Material supplied:
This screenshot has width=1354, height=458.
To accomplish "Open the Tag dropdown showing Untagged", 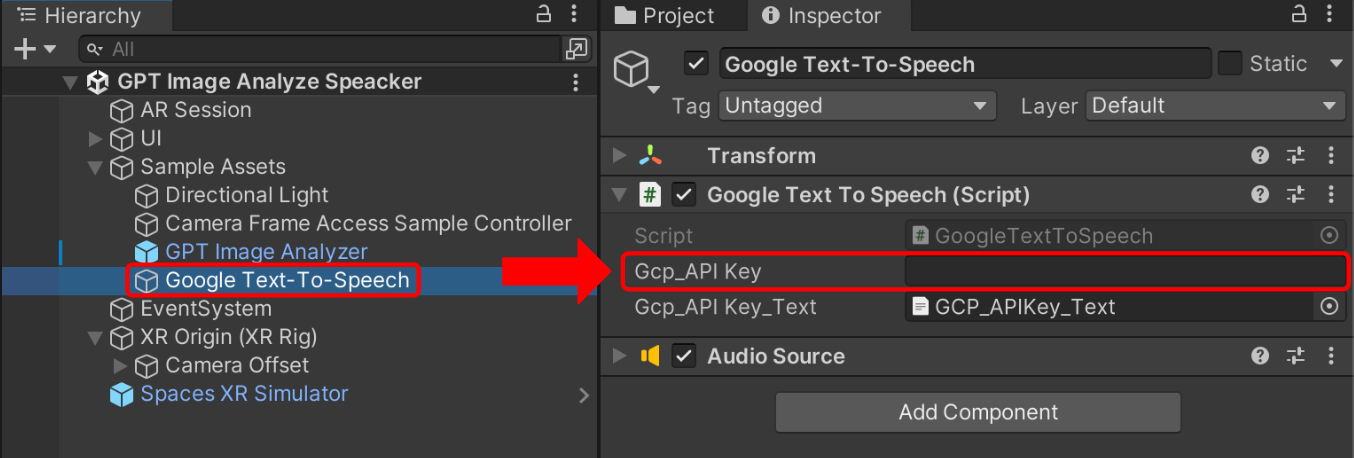I will coord(858,106).
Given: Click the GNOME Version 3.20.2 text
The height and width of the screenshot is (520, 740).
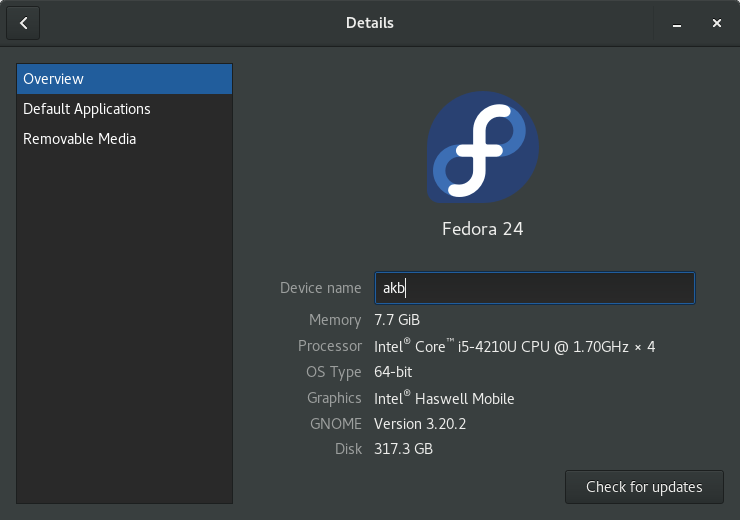Looking at the screenshot, I should pos(420,424).
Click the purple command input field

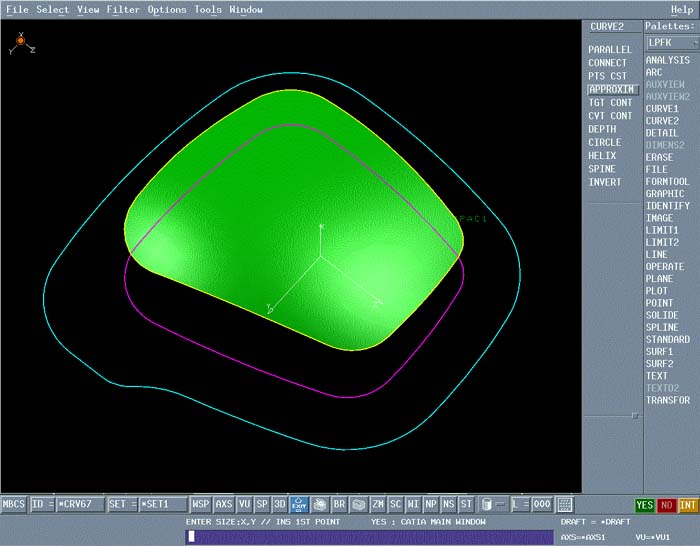coord(370,537)
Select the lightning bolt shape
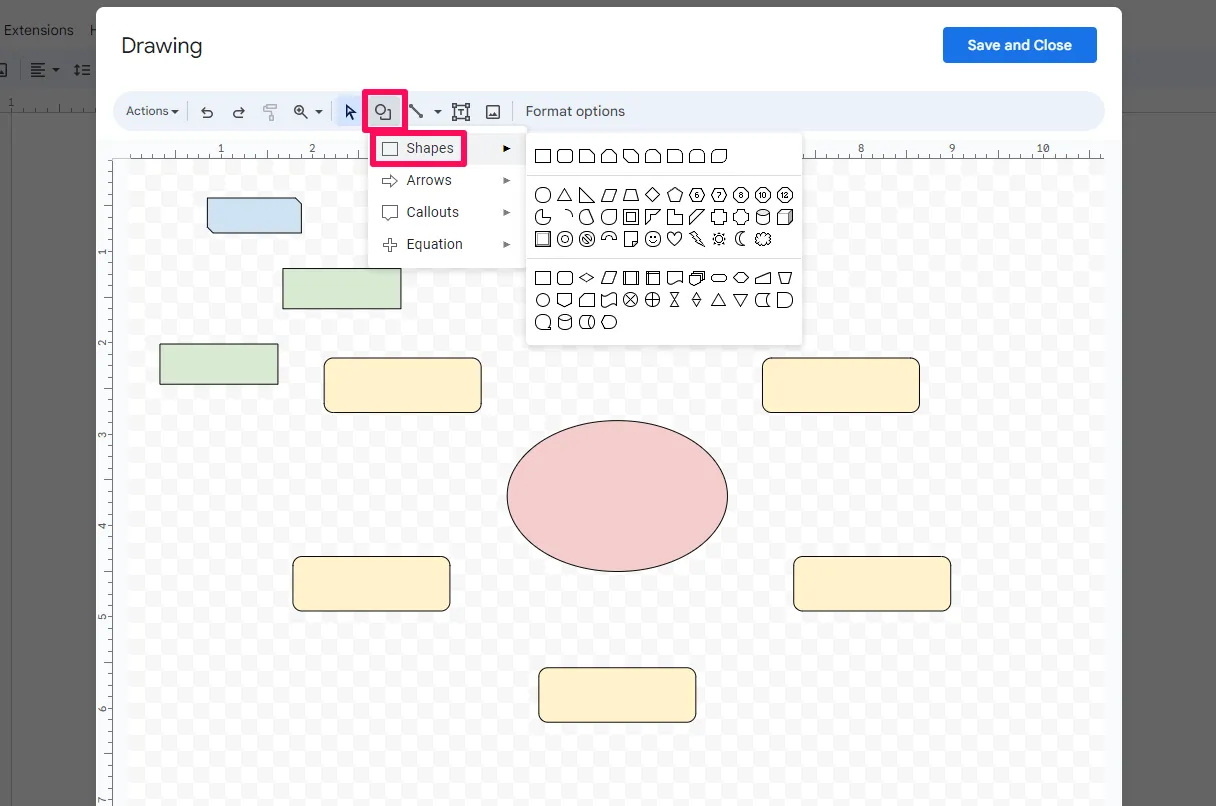1216x806 pixels. point(697,239)
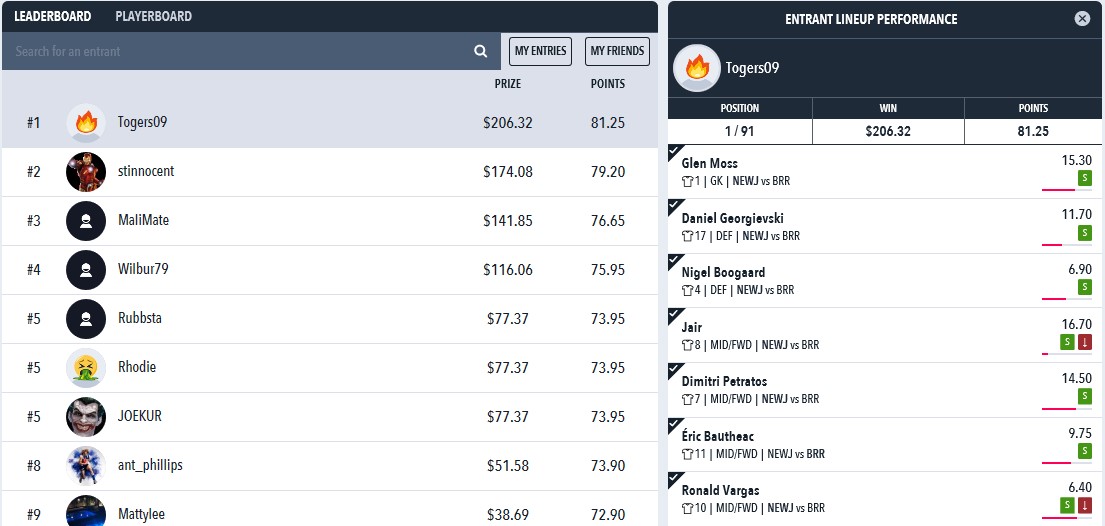This screenshot has height=526, width=1105.
Task: Toggle the checkmark on Dimitri Petratos row
Action: tap(675, 369)
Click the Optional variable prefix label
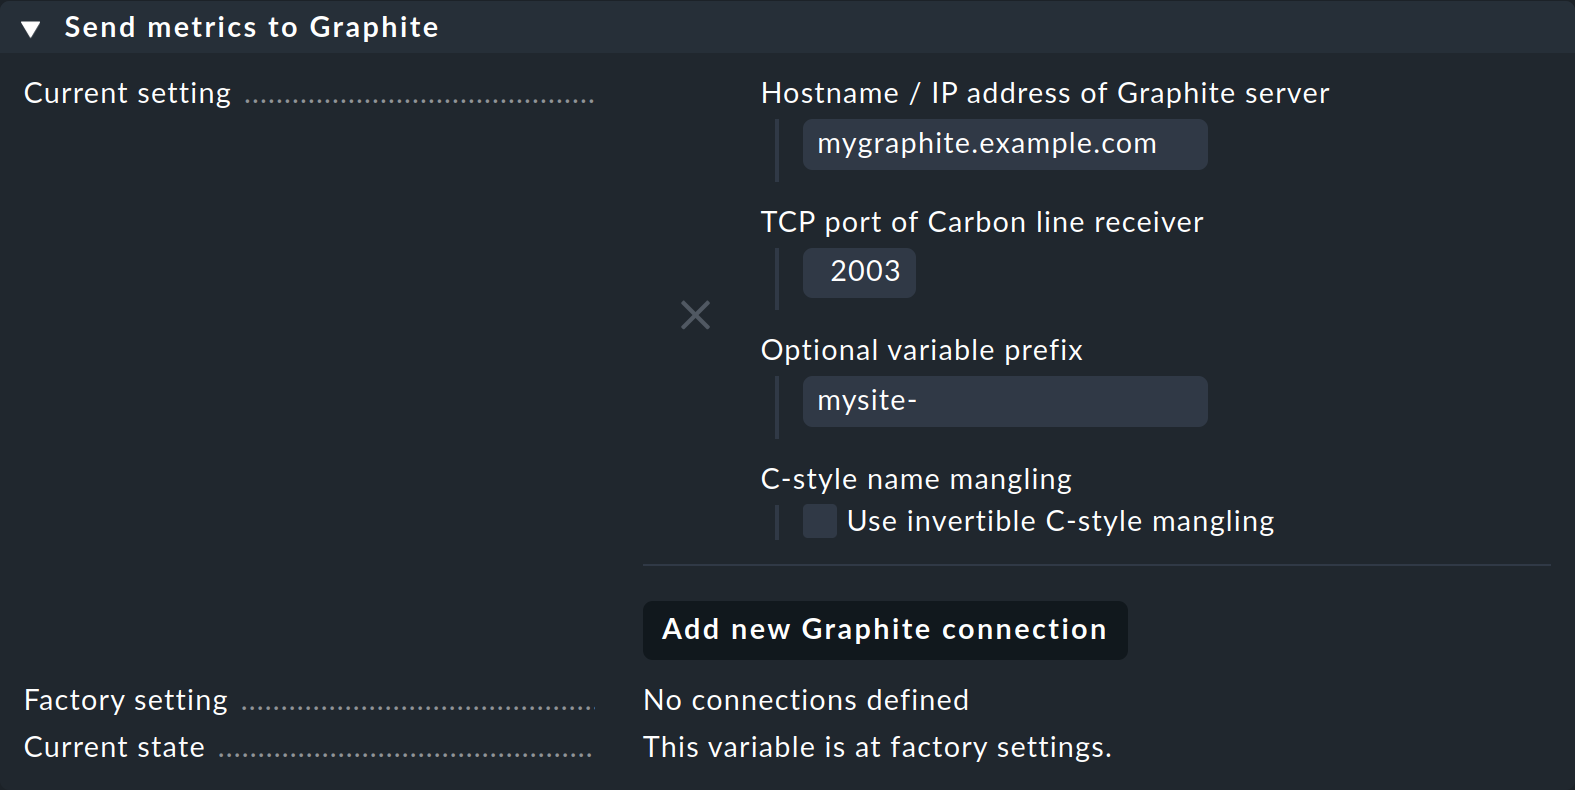Image resolution: width=1575 pixels, height=790 pixels. coord(921,350)

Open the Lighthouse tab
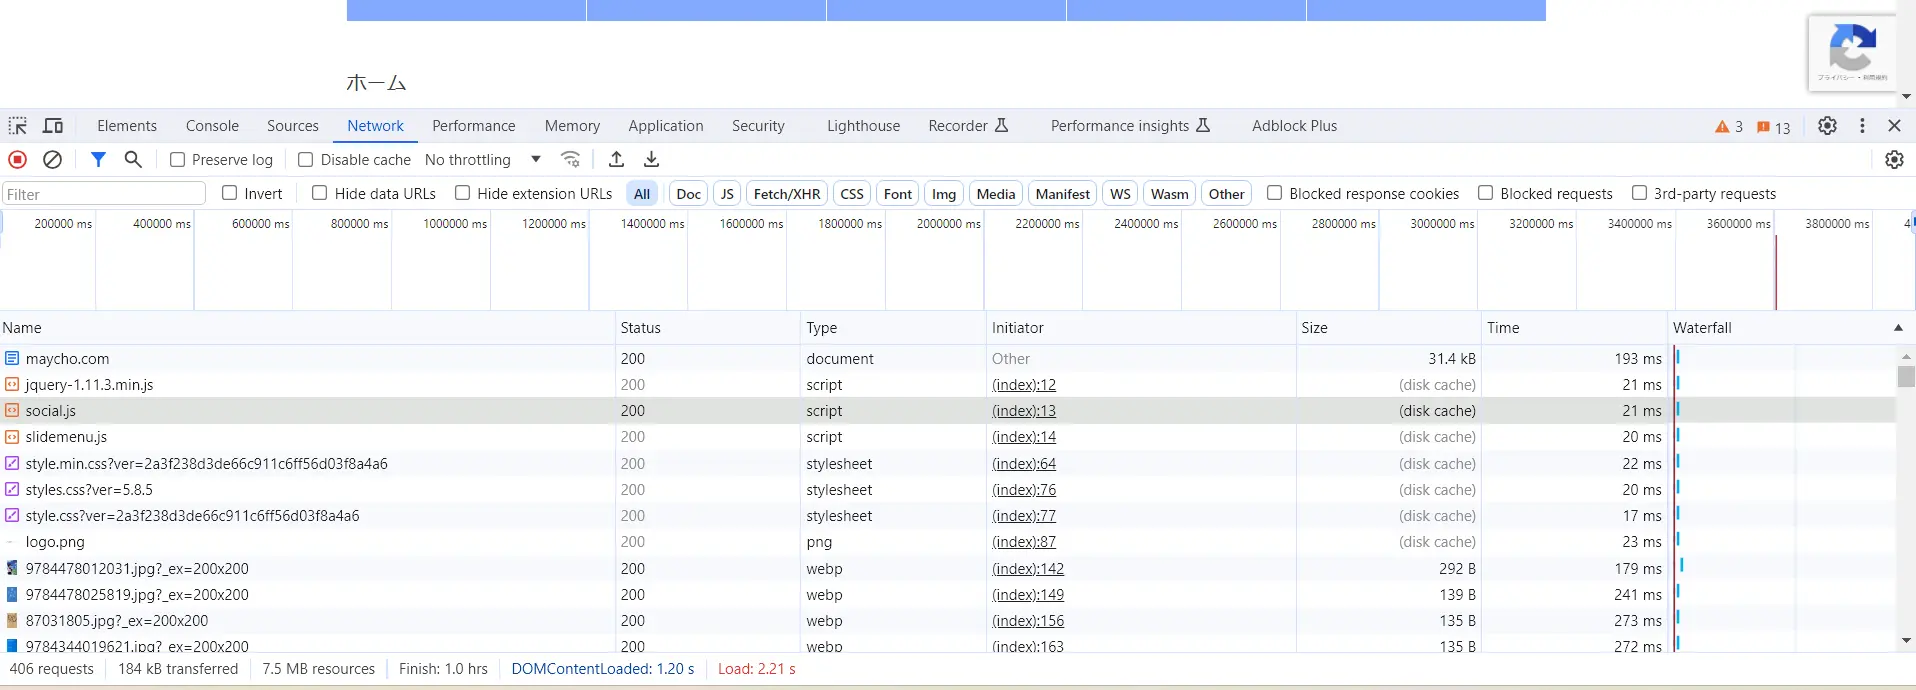(x=863, y=126)
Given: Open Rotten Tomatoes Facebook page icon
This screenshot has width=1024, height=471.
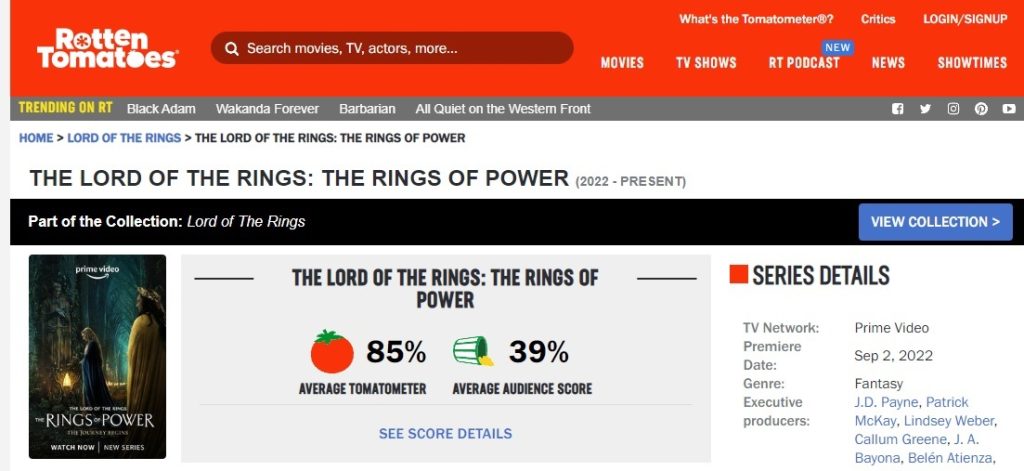Looking at the screenshot, I should 898,109.
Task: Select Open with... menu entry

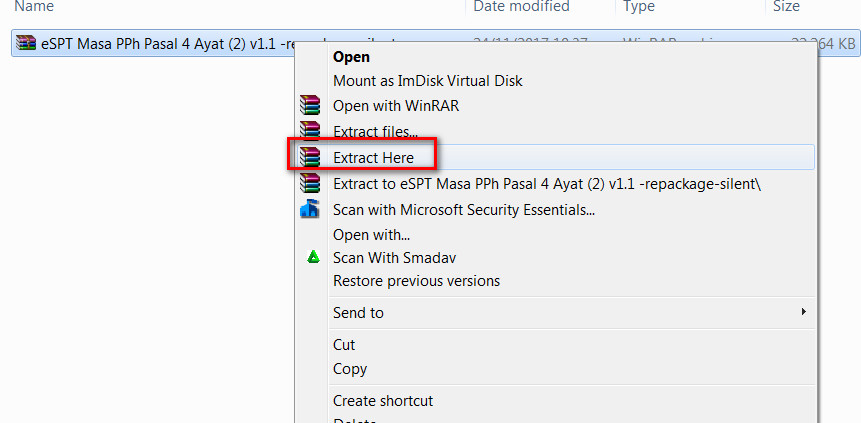Action: click(x=371, y=235)
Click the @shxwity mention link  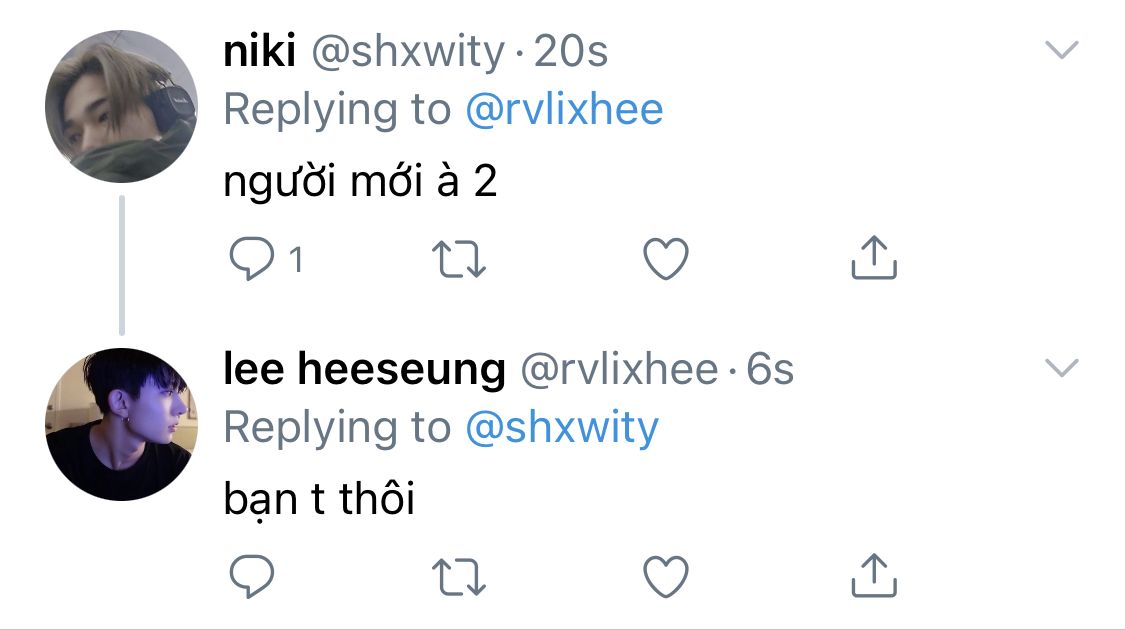(562, 428)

What is required: Search the entries for "Given" and copy out each line that has it.

Response to the task:
Given: Click the GNOME Version 3.20.2 text
Given: Open Rotten Tomatoes Facebook page icon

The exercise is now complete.